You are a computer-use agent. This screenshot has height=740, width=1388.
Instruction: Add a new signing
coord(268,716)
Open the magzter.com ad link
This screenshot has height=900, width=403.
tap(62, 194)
○ ○ ○
• THE PROBLEM: Copy out the lines of every item above word for word, with no changes.

• TASK OUTPUT:
You are a computer-use agent. This screenshot has height=740, width=1388.
Instruction: Add a new signing
coord(268,716)
Open the magzter.com ad link
This screenshot has height=900, width=403.
tap(62, 194)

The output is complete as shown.